Supplied passage
ARTICLE 5: Activities of the Sub-Adviser. The services of the Sub-Adviser
to the Fund are not to be deemed to be exclusive, the Sub-Adviser and its
affiliates being free to render services to others. It is understood that
Trustees, officers, partners and shareholders of the Fund or the Adviser are or
may become interested in the Sub-Adviser as directors, officers, shareholders
or otherwise and that shareholders, directors, officers and employees of the
Sub-Adviser may become similarly interested in the Fund or the Adviser as a
shareholder, Trustee, officer, partner, or otherwise.
ARTICLE 6: Duration, Termination and Amendment of this Agreement. This
Agreement shall become effective on the date of its execution and shall govern
the relations between the parties hereto thereafter, and shall remain in force
until November 17, 1999 on which date it will terminate with respect to a fund,
unless its continuance after that date is specifically approved at least
annually (i) by the vote of a majority of the Board of Trustees of the Fund who
are not interested persons of the Fund, or of the Adviser, or of the
Sub-Adviser at a meeting specifically called for the purpose of voting on such
approval, and (ii) by the Board of Trustees of the Fund or by vote of a
majority of the outstanding voting securities of the fund. The aforesaid
requirement that continuance of this Agreement be "specifically approved at
least annually" shall be construed in a manner consistent with the Investment
Company Act of 1940 and all rules, regulations and orders thereunder.

Data provided
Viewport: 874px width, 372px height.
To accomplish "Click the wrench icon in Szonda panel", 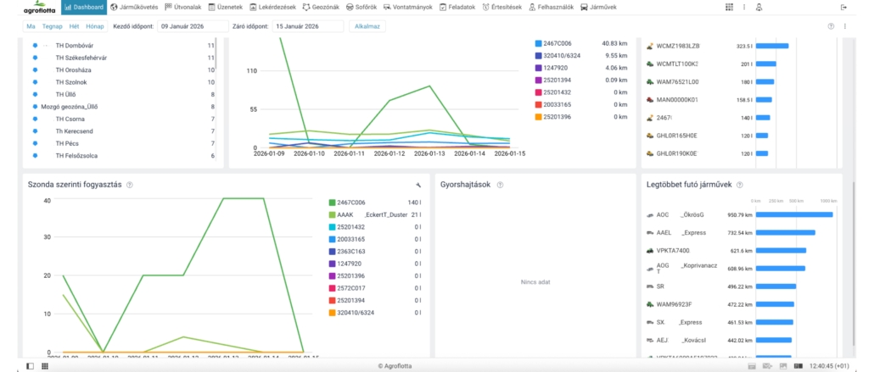I will point(418,185).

List of tasks
a: According to the sub-advisory agreement excerpt, until what date does the agreement remain in force?
b: For each statement, say whether it agrees with the sub-advisory agreement excerpt. Answer yes or no and quote the deciding words.
(i) The Sub-Adviser's services to the Fund are exclusive.
(ii) The agreement takes effect on the date it is executed.
(iii) The requirement of approval "at least annually" is to be interpreted consistently with the Investment Company Act of 1940.
Work only from the sub-advisory agreement excerpt, not from the lines.

Completed exercise
a: November 17, 1999

b:
(i) No: "are not to be deemed to be exclusive"
(ii) Yes: "shall become effective on the date of its execution"
(iii) Yes: "shall be construed in a manner consistent with the Investment Company Act of 1940"